» **Exercise**
Could you output all of the records below exactly as they appear?

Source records
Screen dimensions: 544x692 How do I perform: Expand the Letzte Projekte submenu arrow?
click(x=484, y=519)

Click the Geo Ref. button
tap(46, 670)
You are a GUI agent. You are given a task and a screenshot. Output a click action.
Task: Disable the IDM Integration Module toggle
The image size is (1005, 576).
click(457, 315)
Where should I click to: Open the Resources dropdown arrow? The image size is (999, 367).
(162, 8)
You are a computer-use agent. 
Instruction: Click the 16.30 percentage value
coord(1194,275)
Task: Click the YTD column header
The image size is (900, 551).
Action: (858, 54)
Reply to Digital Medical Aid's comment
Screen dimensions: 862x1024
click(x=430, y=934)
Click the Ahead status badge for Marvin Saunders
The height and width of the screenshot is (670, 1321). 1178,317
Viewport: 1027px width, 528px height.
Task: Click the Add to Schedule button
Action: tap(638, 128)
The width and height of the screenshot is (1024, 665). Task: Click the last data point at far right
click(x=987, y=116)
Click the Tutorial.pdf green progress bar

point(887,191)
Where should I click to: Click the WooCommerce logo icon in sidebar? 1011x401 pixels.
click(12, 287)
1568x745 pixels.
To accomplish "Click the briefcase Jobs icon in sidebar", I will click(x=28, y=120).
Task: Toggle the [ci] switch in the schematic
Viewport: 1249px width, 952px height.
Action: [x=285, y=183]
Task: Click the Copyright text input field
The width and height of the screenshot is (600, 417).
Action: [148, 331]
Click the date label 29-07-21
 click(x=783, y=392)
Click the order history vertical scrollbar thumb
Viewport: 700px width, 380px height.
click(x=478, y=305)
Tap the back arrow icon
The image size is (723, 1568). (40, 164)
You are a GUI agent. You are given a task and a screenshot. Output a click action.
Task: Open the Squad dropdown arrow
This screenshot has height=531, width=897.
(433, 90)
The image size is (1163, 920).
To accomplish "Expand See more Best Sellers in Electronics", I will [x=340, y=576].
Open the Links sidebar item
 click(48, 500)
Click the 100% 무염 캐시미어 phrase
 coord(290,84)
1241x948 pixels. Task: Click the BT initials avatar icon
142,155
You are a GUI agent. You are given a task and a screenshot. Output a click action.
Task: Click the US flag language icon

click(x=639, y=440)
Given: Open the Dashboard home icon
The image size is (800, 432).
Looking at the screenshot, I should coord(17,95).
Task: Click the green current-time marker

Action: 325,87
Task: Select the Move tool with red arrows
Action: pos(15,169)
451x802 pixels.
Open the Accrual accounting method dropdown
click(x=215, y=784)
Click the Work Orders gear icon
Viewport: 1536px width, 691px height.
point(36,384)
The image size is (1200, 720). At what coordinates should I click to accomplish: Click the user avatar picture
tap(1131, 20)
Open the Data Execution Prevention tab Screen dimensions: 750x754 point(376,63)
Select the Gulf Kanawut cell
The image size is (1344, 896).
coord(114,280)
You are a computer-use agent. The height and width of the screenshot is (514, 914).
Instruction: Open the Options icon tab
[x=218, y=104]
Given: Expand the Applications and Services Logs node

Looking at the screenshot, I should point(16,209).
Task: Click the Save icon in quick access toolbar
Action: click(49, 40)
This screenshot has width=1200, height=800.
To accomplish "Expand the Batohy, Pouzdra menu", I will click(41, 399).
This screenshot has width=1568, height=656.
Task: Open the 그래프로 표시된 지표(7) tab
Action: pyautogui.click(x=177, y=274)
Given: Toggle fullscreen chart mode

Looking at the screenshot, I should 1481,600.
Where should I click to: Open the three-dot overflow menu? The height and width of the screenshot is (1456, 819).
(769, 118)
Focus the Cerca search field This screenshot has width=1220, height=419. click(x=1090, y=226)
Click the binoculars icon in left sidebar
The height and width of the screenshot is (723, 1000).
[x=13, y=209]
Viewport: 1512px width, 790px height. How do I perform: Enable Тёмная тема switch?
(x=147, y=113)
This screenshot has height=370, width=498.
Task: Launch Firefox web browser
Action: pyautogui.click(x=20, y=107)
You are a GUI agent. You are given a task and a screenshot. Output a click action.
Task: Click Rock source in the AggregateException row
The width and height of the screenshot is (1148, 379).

» **Solution to this exercise**
Screen dimensions: 544x692 How do I perform: Expand the Letzte Projekte submenu arrow?
click(x=484, y=519)

Click the Geo Ref. button
tap(46, 670)
You are a GUI agent. You are given a task and a screenshot. Output a click action.
Task: Disable the IDM Integration Module toggle
The image size is (1005, 576).
click(457, 315)
Where should I click to: Open the Resources dropdown arrow? The image size is (999, 367).
(162, 8)
You are a computer-use agent. 
Instruction: Click the 16.30 percentage value
coord(1194,275)
Task: Click the YTD column header
The image size is (900, 551).
Action: (858, 54)
Reply to Digital Medical Aid's comment
Screen dimensions: 862x1024
click(x=430, y=934)
Click the Ahead status badge for Marvin Saunders
The height and width of the screenshot is (670, 1321). 1178,317
Viewport: 1027px width, 528px height.
Task: Click the Add to Schedule button
Action: tap(638, 128)
The width and height of the screenshot is (1024, 665). Task: Click the last data point at far right
click(x=987, y=116)
Click the Tutorial.pdf green progress bar

point(887,191)
Where should I click to: Click the WooCommerce logo icon in sidebar? 1011x401 pixels.
click(12, 287)
1568x745 pixels.
To accomplish "Click the briefcase Jobs icon in sidebar", I will click(x=28, y=120).
Task: Toggle the [ci] switch in the schematic
Viewport: 1249px width, 952px height.
Action: [x=285, y=183]
Task: Click the Copyright text input field
The width and height of the screenshot is (600, 417).
Action: [148, 331]
Click the date label 29-07-21
 click(x=783, y=392)
Click the order history vertical scrollbar thumb
Viewport: 700px width, 380px height.
click(x=478, y=305)
Tap the back arrow icon
The image size is (723, 1568). (40, 164)
You are a GUI agent. You are given a task and a screenshot. Output a click action.
Task: Open the Squad dropdown arrow
This screenshot has height=531, width=897.
(433, 90)
The image size is (1163, 920).
To accomplish "Expand See more Best Sellers in Electronics", I will [x=340, y=576].
Open the Links sidebar item
 click(48, 500)
Click the 100% 무염 캐시미어 phrase
 coord(290,84)
1241x948 pixels. Task: Click the BT initials avatar icon
142,155
You are a GUI agent. You are given a task and a screenshot. Output a click action.
Task: Click the US flag language icon

click(x=639, y=440)
Given: Open the Dashboard home icon
The image size is (800, 432).
Looking at the screenshot, I should coord(17,95).
Task: Click the green current-time marker

Action: 325,87
Task: Select the Move tool with red arrows
Action: pos(15,169)
451x802 pixels.
Open the Accrual accounting method dropdown
click(x=215, y=784)
Click the Work Orders gear icon
Viewport: 1536px width, 691px height.
point(36,384)
The image size is (1200, 720). At what coordinates should I click to accomplish: Click the user avatar picture
tap(1131, 20)
Open the Data Execution Prevention tab Screen dimensions: 750x754 point(376,63)
Select the Gulf Kanawut cell
The image size is (1344, 896).
coord(114,280)
You are a computer-use agent. The height and width of the screenshot is (514, 914).
Instruction: Open the Options icon tab
[x=218, y=104]
Given: Expand the Applications and Services Logs node

Looking at the screenshot, I should point(16,209).
Task: Click the Save icon in quick access toolbar
Action: click(49, 40)
This screenshot has width=1200, height=800.
To accomplish "Expand the Batohy, Pouzdra menu", I will click(41, 399).
This screenshot has width=1568, height=656.
Task: Open the 그래프로 표시된 지표(7) tab
Action: pyautogui.click(x=177, y=274)
Given: Toggle fullscreen chart mode

Looking at the screenshot, I should 1481,600.
Where should I click to: Open the three-dot overflow menu? The height and width of the screenshot is (1456, 819).
(769, 118)
Focus the Cerca search field This screenshot has width=1220, height=419. click(x=1090, y=226)
Click the binoculars icon in left sidebar
The height and width of the screenshot is (723, 1000).
[x=13, y=209]
Viewport: 1512px width, 790px height. How do I perform: Enable Тёмная тема switch?
(x=147, y=113)
This screenshot has height=370, width=498.
Task: Launch Firefox web browser
Action: pyautogui.click(x=20, y=107)
You are a GUI agent. You are given a task and a screenshot. Output a click action.
Task: Click Rock source in the AggregateException row
The width and height of the screenshot is (1148, 379).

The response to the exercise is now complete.